If you want to change the mind of a climate change skeptic, argue with them on a warm day. These words of advice stem from studies done by researchers affiliated with Columbia University’s Center for Research on Environmental Decisions (CRED), which found that people who thought the current day was warmer than usual were more likely to be concerned about global warming than those who thought the day was unusually cold.
Now, of course there are other factors at large in determining climate change belief, and the study controlled for variables such as political affiliation and gender. Still, they found that perceived temperatures had nearly two thirds the power of political belief, and six times the power of gender in influencing someones beliefs about global warming. What are the implications of this new information?
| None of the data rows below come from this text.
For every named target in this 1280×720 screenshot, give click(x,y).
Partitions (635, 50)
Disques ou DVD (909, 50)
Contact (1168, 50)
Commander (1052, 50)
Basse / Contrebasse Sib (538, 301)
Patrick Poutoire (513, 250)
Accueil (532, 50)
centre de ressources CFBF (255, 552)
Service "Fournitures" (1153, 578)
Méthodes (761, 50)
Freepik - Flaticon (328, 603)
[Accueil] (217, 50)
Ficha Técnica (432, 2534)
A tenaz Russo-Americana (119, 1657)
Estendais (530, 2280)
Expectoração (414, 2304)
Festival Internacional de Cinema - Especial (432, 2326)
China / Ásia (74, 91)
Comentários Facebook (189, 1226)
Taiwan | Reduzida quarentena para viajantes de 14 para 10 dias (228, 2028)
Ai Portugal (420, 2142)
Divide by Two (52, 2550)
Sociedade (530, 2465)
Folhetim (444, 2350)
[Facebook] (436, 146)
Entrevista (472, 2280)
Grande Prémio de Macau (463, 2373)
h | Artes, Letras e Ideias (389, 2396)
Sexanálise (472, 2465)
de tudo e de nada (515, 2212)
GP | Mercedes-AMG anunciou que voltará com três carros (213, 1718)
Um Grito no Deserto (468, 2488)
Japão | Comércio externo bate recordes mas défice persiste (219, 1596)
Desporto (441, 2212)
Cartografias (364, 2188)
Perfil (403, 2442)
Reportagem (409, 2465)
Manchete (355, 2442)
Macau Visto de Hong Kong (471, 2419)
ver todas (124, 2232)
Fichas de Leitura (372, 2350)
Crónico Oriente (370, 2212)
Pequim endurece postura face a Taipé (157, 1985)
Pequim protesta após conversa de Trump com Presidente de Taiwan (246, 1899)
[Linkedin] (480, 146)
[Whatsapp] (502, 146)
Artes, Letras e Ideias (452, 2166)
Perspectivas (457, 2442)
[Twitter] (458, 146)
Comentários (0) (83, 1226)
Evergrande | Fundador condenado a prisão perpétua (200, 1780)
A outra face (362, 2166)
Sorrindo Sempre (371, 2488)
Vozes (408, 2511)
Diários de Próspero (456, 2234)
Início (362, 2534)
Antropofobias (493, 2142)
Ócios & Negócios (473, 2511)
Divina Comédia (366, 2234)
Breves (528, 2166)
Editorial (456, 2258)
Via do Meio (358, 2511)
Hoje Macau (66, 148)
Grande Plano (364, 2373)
I suppose as human beings, we have evolved to respond to our environment, so perhaps these findings should come as no surprise. But it should tell us that we need to be careful about citing examples of the effects of climate change. I clearly remember Hurricane Katrina was often cited as a harbinger of climate change. It was certainly an horrific example of the devastation that can be caused, and served as a caution of dire times ahead, should climate change usher in more frequent and more powerful storms.
However, it was also a weather event. As were the heavy snows in the winter of 2009 – 2010, which were used by some for political purposes to discredit global warming as a hoax. The research by CRED supports the notion that weather can be a powerful lever for argument over climate change, but basically, an extremely fickle one. It won’t serve either side of the argument consistently.
So, perhaps we need to get into post-climate-change-discussion mode. Emphasize the benefits of renewable energy that are independent of climate and weather effects, or promote more strongly the problems of foreign oil dependence for example. There are lots of good reasons to reduce using fossil fuels that aren’t going to be derailed by a cold snap.